*** RAW DATA ***
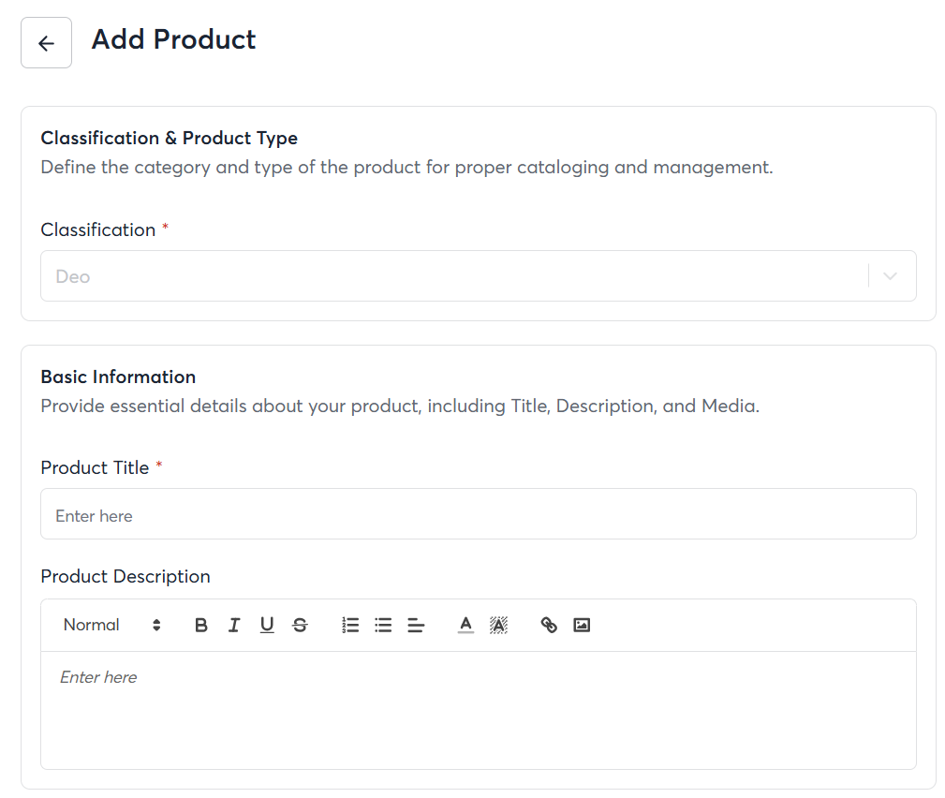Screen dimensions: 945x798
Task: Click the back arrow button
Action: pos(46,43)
***
*** RAW DATA ***
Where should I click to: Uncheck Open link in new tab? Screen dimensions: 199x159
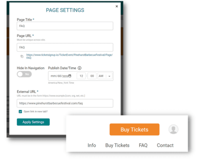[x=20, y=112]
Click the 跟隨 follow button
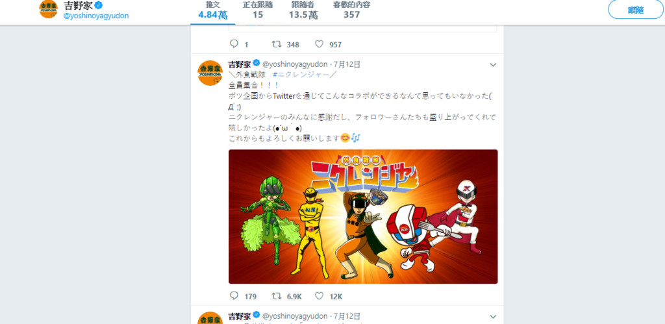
***
*** RAW DATA ***
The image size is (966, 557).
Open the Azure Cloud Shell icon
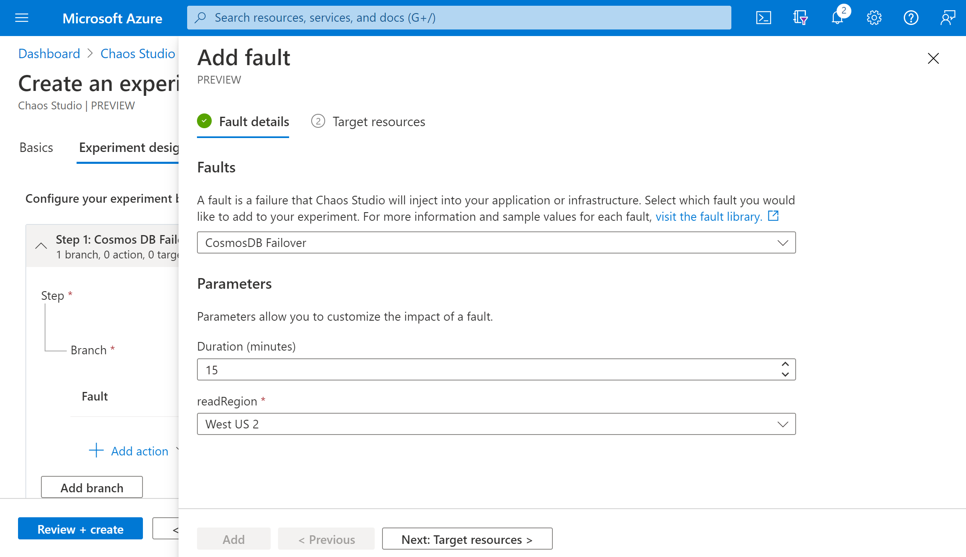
***
Please output, exactly as written, the lines above from the one holding "Where should I" through the one holding "Click the 跟隨 follow button", both included, with the pictures omitted.

> [RESPONSE BELOW]:
Where should I click to: Uncheck Open link in new tab? Screen dimensions: 199x159
[x=20, y=112]
Click the 跟隨 follow button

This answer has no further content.